Starting with the line that contains "The image size is (684, 625)." and stopping after the line that contains "You are a computer-use agent. 1065x757", return each line below exactly as written, with no others.
BEGIN
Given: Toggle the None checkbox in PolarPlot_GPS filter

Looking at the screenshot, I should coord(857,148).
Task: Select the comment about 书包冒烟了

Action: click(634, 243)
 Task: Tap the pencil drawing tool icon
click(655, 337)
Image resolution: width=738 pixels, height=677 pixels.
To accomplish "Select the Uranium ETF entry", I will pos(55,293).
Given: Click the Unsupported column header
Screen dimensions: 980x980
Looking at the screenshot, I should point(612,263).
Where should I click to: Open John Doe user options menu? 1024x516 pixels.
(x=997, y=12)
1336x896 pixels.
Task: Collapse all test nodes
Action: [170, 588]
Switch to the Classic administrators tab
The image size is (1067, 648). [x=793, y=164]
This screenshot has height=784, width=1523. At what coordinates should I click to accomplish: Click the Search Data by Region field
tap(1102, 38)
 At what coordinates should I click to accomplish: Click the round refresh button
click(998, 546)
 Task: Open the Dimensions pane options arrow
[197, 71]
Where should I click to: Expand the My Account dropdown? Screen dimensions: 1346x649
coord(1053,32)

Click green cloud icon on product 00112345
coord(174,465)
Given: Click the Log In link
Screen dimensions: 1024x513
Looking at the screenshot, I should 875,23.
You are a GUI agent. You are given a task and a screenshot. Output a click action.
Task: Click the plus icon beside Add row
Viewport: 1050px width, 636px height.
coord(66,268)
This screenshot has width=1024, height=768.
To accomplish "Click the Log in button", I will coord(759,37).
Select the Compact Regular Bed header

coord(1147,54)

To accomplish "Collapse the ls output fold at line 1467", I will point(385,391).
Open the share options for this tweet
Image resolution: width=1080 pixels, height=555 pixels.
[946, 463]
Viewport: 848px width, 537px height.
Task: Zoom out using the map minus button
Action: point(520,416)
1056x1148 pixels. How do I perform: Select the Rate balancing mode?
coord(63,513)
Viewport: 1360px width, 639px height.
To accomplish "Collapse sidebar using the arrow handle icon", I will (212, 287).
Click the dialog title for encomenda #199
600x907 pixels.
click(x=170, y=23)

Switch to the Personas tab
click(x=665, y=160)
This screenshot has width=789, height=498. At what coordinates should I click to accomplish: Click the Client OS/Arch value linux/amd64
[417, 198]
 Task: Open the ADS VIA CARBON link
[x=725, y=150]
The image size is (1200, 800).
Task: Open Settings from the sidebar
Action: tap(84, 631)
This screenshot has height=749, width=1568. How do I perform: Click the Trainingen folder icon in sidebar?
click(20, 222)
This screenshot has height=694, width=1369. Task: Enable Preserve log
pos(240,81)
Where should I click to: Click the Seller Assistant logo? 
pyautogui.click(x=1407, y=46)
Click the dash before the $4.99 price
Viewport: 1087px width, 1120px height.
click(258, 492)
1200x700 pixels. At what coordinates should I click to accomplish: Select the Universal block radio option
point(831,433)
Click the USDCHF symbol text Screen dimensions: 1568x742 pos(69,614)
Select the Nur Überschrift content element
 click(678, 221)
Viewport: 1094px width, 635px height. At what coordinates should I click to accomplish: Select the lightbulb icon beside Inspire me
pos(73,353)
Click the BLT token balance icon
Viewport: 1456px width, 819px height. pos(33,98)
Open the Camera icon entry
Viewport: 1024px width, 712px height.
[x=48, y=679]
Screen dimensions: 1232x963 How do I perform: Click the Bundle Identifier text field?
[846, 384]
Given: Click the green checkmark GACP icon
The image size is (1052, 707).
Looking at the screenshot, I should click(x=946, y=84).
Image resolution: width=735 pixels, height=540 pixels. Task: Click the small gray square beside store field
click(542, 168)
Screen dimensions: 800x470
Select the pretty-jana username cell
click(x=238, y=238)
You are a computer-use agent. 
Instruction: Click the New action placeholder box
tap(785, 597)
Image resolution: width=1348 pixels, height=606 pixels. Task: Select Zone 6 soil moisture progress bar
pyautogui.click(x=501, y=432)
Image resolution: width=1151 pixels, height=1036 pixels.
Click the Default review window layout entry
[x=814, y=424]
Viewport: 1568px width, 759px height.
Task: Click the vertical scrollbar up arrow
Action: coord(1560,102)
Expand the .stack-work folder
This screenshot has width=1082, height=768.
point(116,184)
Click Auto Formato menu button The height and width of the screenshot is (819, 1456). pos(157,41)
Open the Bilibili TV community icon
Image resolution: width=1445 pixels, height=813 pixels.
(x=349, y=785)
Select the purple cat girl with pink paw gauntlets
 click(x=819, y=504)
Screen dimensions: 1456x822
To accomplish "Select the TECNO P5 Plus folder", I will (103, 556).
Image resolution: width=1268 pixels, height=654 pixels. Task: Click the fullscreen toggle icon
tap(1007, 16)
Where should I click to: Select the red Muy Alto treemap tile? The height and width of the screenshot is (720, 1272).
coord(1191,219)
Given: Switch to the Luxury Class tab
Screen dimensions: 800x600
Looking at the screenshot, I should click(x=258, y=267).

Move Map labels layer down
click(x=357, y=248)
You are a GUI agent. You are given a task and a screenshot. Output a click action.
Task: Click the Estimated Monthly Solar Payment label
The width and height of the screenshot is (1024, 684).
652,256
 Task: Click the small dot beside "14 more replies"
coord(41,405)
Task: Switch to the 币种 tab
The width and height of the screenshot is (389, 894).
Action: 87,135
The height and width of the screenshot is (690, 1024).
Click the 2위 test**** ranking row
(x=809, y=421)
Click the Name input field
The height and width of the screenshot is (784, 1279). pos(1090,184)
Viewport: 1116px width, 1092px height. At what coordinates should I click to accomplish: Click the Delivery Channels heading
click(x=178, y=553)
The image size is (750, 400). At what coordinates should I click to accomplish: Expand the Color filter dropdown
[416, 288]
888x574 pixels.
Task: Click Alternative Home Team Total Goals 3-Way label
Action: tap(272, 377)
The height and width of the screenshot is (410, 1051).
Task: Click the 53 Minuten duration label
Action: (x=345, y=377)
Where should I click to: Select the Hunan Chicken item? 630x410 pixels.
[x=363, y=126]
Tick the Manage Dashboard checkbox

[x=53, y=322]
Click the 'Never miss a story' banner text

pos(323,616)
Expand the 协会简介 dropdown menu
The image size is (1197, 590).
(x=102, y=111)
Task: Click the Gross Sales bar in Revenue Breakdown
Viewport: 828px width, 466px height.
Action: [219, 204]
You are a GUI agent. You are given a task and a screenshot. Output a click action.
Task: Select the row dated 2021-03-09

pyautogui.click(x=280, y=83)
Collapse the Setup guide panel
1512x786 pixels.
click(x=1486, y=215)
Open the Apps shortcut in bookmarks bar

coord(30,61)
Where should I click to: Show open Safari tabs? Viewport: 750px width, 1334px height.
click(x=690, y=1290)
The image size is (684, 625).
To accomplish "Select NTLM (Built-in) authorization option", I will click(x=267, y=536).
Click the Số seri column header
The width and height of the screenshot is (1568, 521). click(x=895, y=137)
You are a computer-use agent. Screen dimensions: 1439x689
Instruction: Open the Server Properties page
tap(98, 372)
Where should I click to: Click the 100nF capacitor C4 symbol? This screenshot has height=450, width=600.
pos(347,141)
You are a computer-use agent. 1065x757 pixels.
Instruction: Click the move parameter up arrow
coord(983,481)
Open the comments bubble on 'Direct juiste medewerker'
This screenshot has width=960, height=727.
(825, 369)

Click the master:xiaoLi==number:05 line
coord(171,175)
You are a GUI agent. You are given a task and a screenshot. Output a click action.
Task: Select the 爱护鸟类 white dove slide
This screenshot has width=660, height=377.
END
:: Answer below ::
The image size is (684, 625).
To accomplish "Select NTLM (Built-in) authorization option", I will click(x=267, y=536).
Click the Số seri column header
The width and height of the screenshot is (1568, 521). click(x=895, y=137)
You are a computer-use agent. Screen dimensions: 1439x689
Instruction: Open the Server Properties page
tap(98, 372)
Where should I click to: Click the 100nF capacitor C4 symbol? This screenshot has height=450, width=600.
pos(347,141)
You are a computer-use agent. 1065x757 pixels.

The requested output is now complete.